● WHAT THE EXERCISE ASKS: Search the data for the word "screenshot" and copy every line that contains it.

● PROVIDED RECORDS:
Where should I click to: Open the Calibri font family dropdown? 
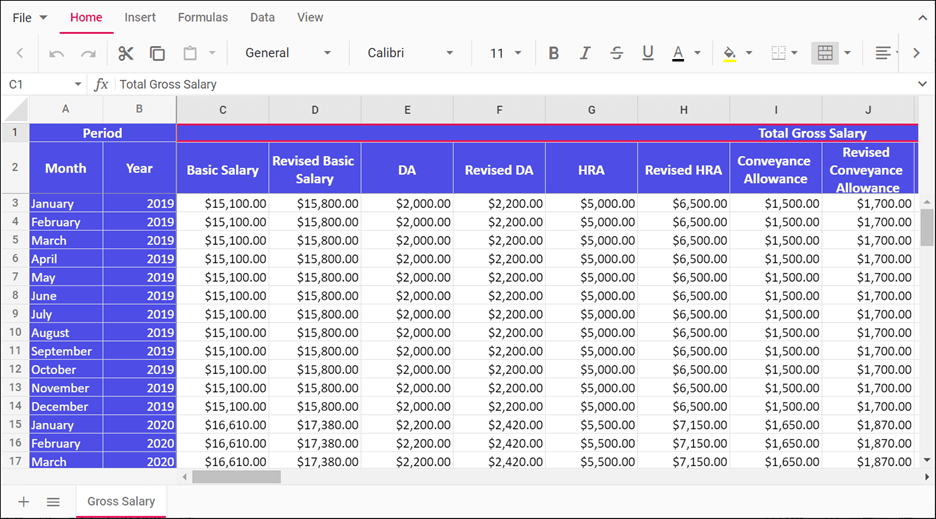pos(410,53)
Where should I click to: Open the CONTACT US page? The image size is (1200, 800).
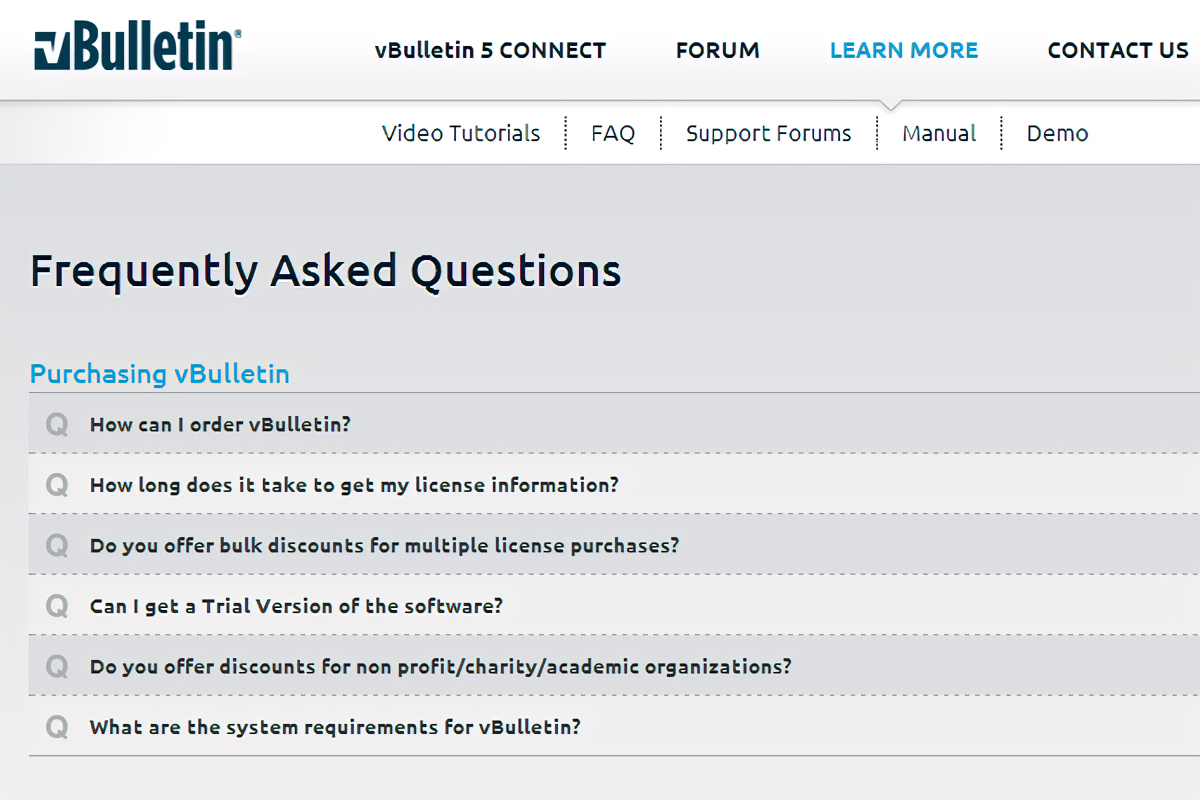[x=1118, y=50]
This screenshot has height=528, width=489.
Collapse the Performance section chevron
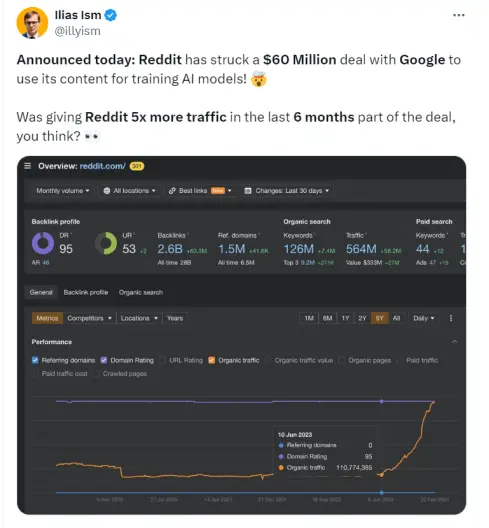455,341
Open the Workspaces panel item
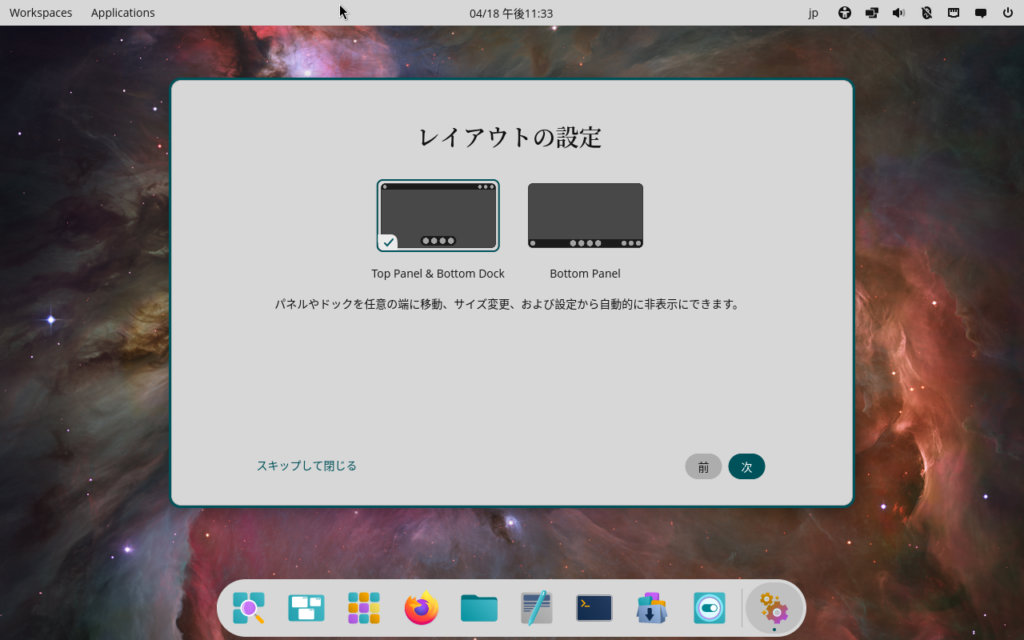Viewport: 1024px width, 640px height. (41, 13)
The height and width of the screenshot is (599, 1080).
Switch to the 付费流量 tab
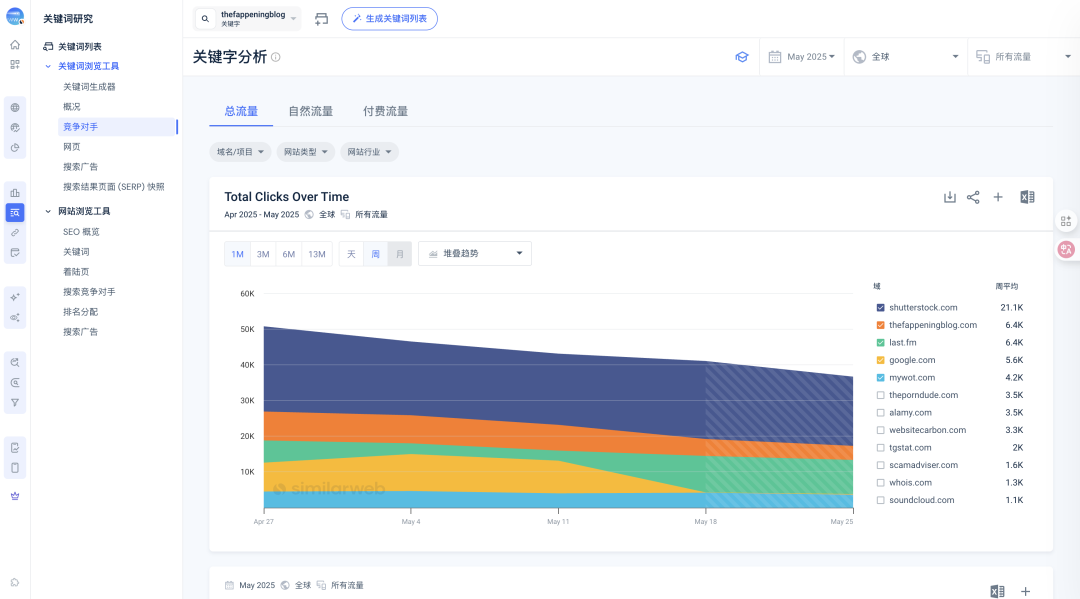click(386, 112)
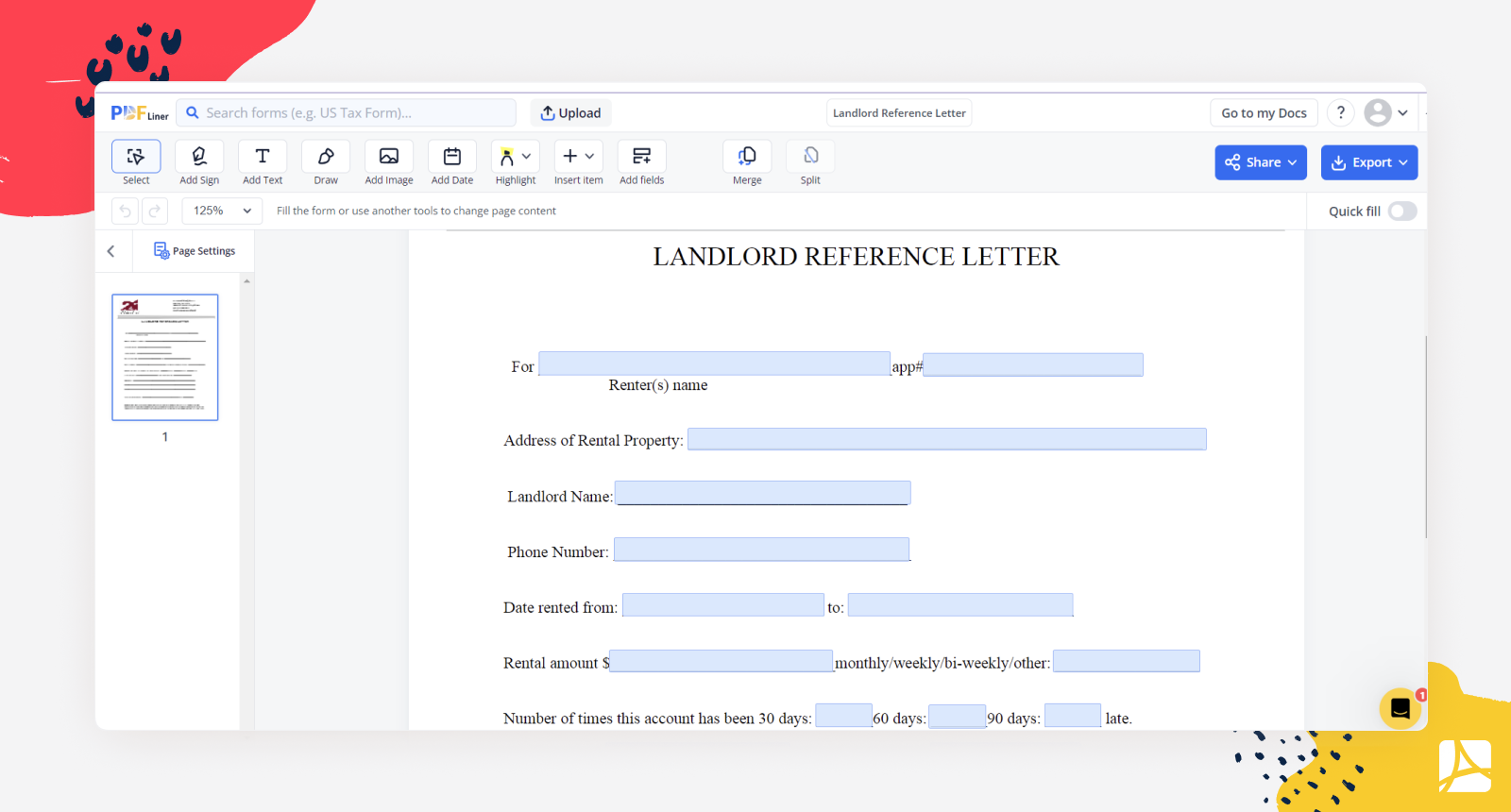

● EXERCISE RESULT:
This screenshot has height=528, width=489.
The height and width of the screenshot is (599, 1080).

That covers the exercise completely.